Erstellt am 29. Januar 2013, 09:08

Weidmänner gingen in Wiener Hofburg auf die Pirsch. Traditionell zünftig ist am Montagabend der 92. Jägerball des "Grünen Kreuzes", einer der Höhepunkte der Ballsaison, über die Bühne gegangen.

APA11203042 - 28012013 - WIEN - …STERREICH: Der frühere Vizekanzler Josef Pröll mit Ehefrau Gabi beim Tanzen am Montag, 28. Jänner 2013, anl. des Jägerballs in der Hofburg in Wien. APA-FOTO: GEORG HOCHMUTH  |  NOEN, GEORG HOCHMUTH (APA)
Einmal jährlich kleiden sich tausende Menschen in Dirndl und Tracht und gehen in der Wiener Hofburg auf die Pirsch: Mehr als 6.000 Gäste tanzten bei der restlos ausverkauften Veranstaltung in den historischen Ballräumen der Hofburg, den Redoutensälen und der Spanischen Hofreitschule.

Die Patronanz hatte heuer das Bundesland Niederösterreich übernommen, Prominenz aus Politik und Jägerschaft reiste in die Bundeshauptstadt. Landeshauptmann Erwin Pröll (V) zeigte sich begeistert: "Nur jemand der tief verwurzelt ist kann weltoffen nach vorne gehen. Und das signalisiert dieser Abend heute mit Sicherheit." Mit der Jagd am Hut hat Pröll allerdings weniger: "Ich habe noch nie ein Wild erlegt, ich kann auf ein Lebewesen nicht schießen". Das Einzige was ihn damit verbinde, sei sein Jagdhund Tobi, ein "lieber, enger Freund", sagte Pröll.

Auf die Pirsch ging Niederösterreichs Landesjägermeister und Ex-Vizekanzler Josef Pröll. "Hier findet man Stadt und Land auf einer Fläche." Sein letzter Abschuss liegt ungefähr eineinhalb Wochen zurück, er hat bei einer Treibjagd auf Schwarzwild ein Schwein erlegt, erzählte er. Ebenfalls treffsicher gab sich Umweltminister Nikolaus Berlakovich (V): "Ich habe so um Silvester herum ein Wildschwein erlegt."
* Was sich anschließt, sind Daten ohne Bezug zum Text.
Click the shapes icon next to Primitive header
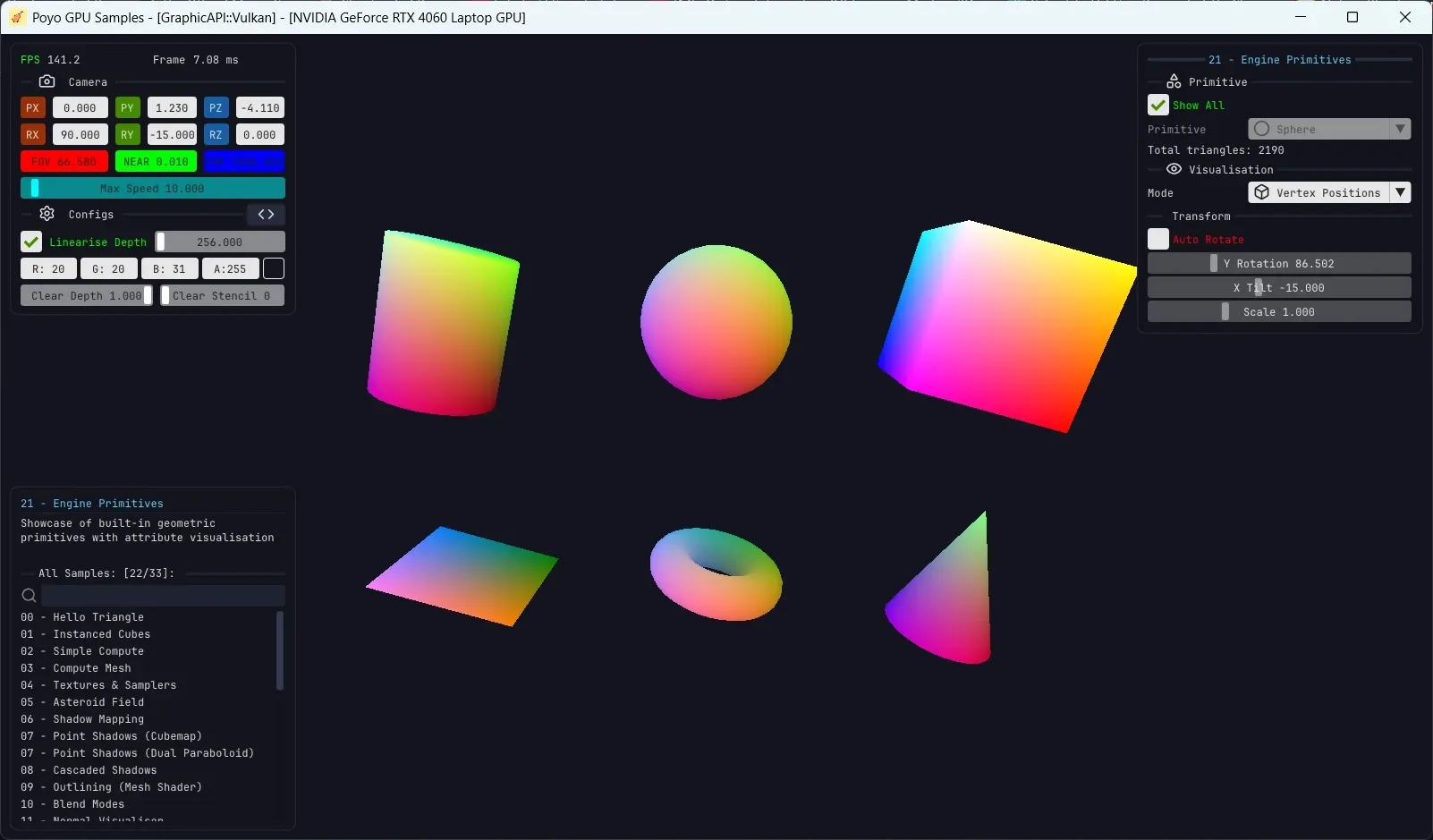The width and height of the screenshot is (1433, 840). 1174,81
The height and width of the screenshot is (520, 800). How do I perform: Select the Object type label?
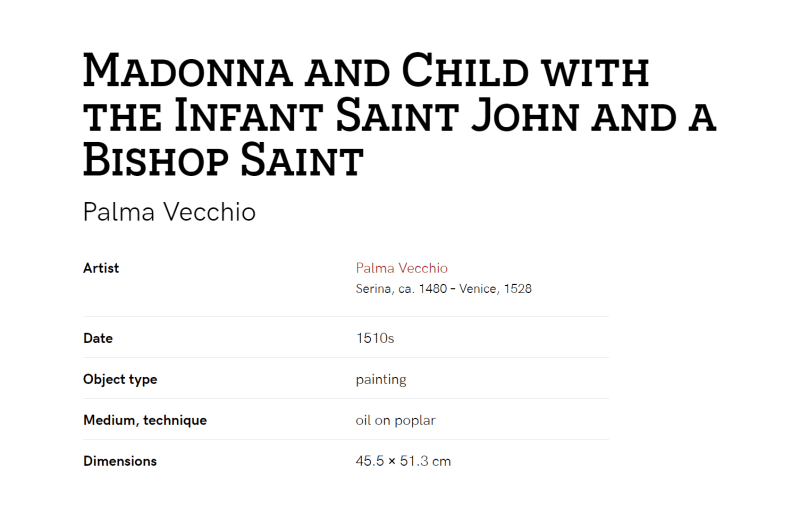120,379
Begeistert von Dirndl und Lederhose zeigte sich Benimm-Experte Thomas Schäfer-Elmayer: "Jeder Ball lebt ja von der Kleidung der Gäste." Ähnlich äußerte sich die ehemalige Miss Austria Christine Reiler, "mit Tracht kann man nichts falsch machen", sagte sie. Selbst war die Medizinerin noch nicht auf der Jagd, "ich habe die Jagdprüfung nicht gemacht, aber den Kurs dazu." Dennoch glaubt sie daran, dass aus ihr noch eine Jägerin werden kann: "Ich muss mich überwinden, der Bezug zur Waffe ist nicht so ein großer."

Insgesamt 14 verschiedene Orchester und Musikgruppen sorgten bei dem zünftigen Treiben für reichlich Stimmung. Laut Organisator Leo Nagy, der den Ball als "größte Hasenjagd Wiens" bezeichnete, war die Veranstaltung innerhalb weniger Minuten nach Öffnung der Bestellhotline bereits ausverkauft.

Unter die Gäste mischten sich auch Life Ball-Organisator Gery Keszler, Tanzschulbesitzerin Yvonne Rueff, "Profil"-Herausgeber Christian Rainer sowie Designer Nhut La Hong, der von der Miss Indien 2012 begleitet wurde. "Ich liebe Tracht, sie inspiriert mich unheimlich", schilderte La Hong.

Aus den Reihen der Politik gaben sich Staatssekretär Sebastian Kurz (V), FPÖ-Chef Heinz-Christian Strache sowie Sozialminister Rudolf Hundstorfer (S) ein Stelldichein. Zu Gast war auch Lobbyist Alfons Mensdorff-Pouilly, der kürzlich nicht rechtskräftig zu zwei Monaten bedingt wegen Beweismittelfälschung verurteilt worden war - gemeinsam mit Ehefrau und Ex-VP-Gesundheitsministerin Maria Rauch-Kallat.